Eu égard à l’ensemble de ces éléments, il convient d’indemniser à la somme de 3.446,58 euros les frais restés à charge concernant les billets d’avion, les transports, les hébergements et les frais de restauration.
S’agissant de la demande d’indemnisation des frais de déplacements domicile/kinésithérapeute, la demanderesse expose qu’elle a réalisé de nombreuses séances de kinésithérapie. Elle produit plusieurs fiches de traitement pour justifier desdits déplacements :
— Fiche de traitement n°5 du 9 octobre 2017, relatant la prescription de 20 séances (entre le 10 octobre 2017 et le 25 octobre 2017) – pour rééducation du pied droit à domicile
— Fiche de traitement n°1 du 9 octobre 2017 relevant la prescription de 10 séances (entre le 26 octobre et le 9 novembre 2017) – pour rééducation du pied droit à domicile
— Fiche de traitement n°2 du 9 novembre 2017 pour 20 séances (entre le 10 novembre 2017 et le 29 novembre 2017) – pour rééducation du pied droit à domicile
— Fiche de traitement n°6 du 9 novembre 2017 pour 6 séances entre le 4 décembre 2017 et le 14 décembre 2017 ; pour rééducation du pied droit à domicile
— Fiche de traitement n°7 du 15 janvier 2018 relatant la prescription de 15 séances (entre le 15 janvier 2018 et le 16 février 2018)
— Fiche de traitement n°8 du 29 janvier 2018 faisant état de la prescription de 15 séances (entre le 19 février 2018 et le 23 mars 2018)
— Fiche de traitement n°9 du 26 mars 2018 mettant en exergue la prescription de 15 séances (entre le 26 mars 2018 et le 30 avril 2018)

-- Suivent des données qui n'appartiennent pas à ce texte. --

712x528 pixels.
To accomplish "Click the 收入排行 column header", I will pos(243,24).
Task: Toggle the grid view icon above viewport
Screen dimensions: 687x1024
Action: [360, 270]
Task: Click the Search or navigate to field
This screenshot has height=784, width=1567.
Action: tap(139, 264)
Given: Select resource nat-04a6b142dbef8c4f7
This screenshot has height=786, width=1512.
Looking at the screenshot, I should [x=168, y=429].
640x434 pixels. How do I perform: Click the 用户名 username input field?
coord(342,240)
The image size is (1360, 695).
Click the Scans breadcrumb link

— Fiche de traitement n°10 du 10 octobre 2018 relatant la prescription de 15 séances (entre le 15 octobre 2018 et le 14 décembre 2018)
— Fiche de traitement n°12 du 23 juillet 2019, relatant la prescription de 25 séances, (21 dates sont présentes sur le justificatif entre le mardi 23 juillet 2019 et le lundi 26 août 2019) ;
— Fiche de traitement n°11 du 3 septembre 2019, relevant la prescription et la facturation de 20 séances ; (entre le vendredi 6 septembre 2019 et le mardi 8 octobre 2019)
— Fiche de traitement n°12 du 14 octobre 2019, faisant état de la prescription et de la facturation de 20 séances (entre le lundi 14 octobre 2019 et le 2 décembre 2019)
— Fiche de traitement n°13 du 6 novembre 2019 relatant la prescription et la facturation de 15 séances (entre jeudi 7 novembre 2019 et mardi 4 février 2020) ;
— Fiche de traitement n°14 du 3 décembre 2019 relevant la prescription et la facturation de 20 séances (entre le 4 décembre 2019 et le 21 janvier 2020)
— Fiche de traitement n°15 du 14 janvier 2020, mettant en exergue la prescription et la facturation de 15 séances (entre le mercredi 29 janvier 2020 et le lundi 2 mars 2020)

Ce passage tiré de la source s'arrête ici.